The position of congressional Republicans on extending current income tax rates for all Americans is far from extreme. In fact, it is the same position Obama espoused two years ago when he agreed to extend all the Bush-era tax rates for two years on the basis that raising tax rates would hurt our weak economy. That logic still stands. In fact, the economy is growing at a slower rate than it was in 2010, in large part because of the looming costs of the president's health care law and his administration's dramatic increase in regulations.

2. The root cause of our $16 trillion debt and four consecutive years of deficits exceeding $1 trillion

The president's demands for a "balanced approach" -- his insistence on higher taxes -- give the false impression that tax revenue is down and that this decrease is the reason the budget deficit has exceeded $1 trillion for the past four years. But that could not be further from reality.

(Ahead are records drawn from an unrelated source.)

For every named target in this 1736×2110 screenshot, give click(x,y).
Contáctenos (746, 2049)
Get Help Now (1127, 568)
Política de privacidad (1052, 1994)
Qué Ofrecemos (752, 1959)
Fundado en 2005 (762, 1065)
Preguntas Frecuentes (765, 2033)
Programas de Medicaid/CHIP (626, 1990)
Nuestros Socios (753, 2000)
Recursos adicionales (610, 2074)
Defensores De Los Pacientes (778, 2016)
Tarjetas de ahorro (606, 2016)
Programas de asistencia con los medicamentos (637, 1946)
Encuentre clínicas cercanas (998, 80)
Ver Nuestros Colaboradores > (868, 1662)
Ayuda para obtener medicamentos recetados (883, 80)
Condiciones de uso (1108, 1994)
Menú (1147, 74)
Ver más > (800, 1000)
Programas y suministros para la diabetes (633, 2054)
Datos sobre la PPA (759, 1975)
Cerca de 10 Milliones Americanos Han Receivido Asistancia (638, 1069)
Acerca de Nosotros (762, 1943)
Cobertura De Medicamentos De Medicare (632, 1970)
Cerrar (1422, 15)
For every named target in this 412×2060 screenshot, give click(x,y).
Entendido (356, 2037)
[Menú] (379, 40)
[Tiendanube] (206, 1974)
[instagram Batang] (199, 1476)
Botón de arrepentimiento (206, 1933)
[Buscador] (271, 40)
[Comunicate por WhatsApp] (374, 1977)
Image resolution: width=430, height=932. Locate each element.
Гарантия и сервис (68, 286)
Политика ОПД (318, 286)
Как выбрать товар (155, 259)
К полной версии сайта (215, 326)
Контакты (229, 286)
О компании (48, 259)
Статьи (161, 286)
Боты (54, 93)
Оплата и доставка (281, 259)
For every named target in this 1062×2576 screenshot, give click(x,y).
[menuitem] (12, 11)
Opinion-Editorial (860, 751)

For fiscal year 2012, tax revenue is up by 6.4 percent, and at $2.45 trillion it is now close to the historic high it reached in fiscal 2007 before the recession hit. Since Obama took office, federal spending has increased by 25 percent and more than $5 trillion has been added to the debt. Federal government spending is nearly 23 percent of gross domestic product, up from its historical average of about 18 percent.

The biggest driver of our short- and long-term deficit problems is the exponential growth in spending on entitlement programs, which has increased from less than half of total federal outlays 20 years ago to nearly 62 percent in 2012. On its current trajectory, the cost of Medicare, Medicaid, Social Security and Obamacare will reach 18.5 percent of GDP by midcentury.

Ultimately, in order to address both our economic and fiscal challenges, we must shore up entitlements and comprehensively reform the tax code by lowering rates and closing special interest loopholes to create a fairer and simpler code.

But first, the president and Congress must come to an agreement in the next month on legislation that ensures: 1. Jobs are not destroyed by higher tax rates, and 2. automatic spending cuts are not "turned off" but rather are done in a way that does not threaten our national security.

The lame-duck session is a critical opportunity to lay the groundwork of bipartisanship with policies that reflect our economic and fiscal realities that will set the stage for entitlement reform and comprehensive, pro-growth tax reform in the 113th Congress.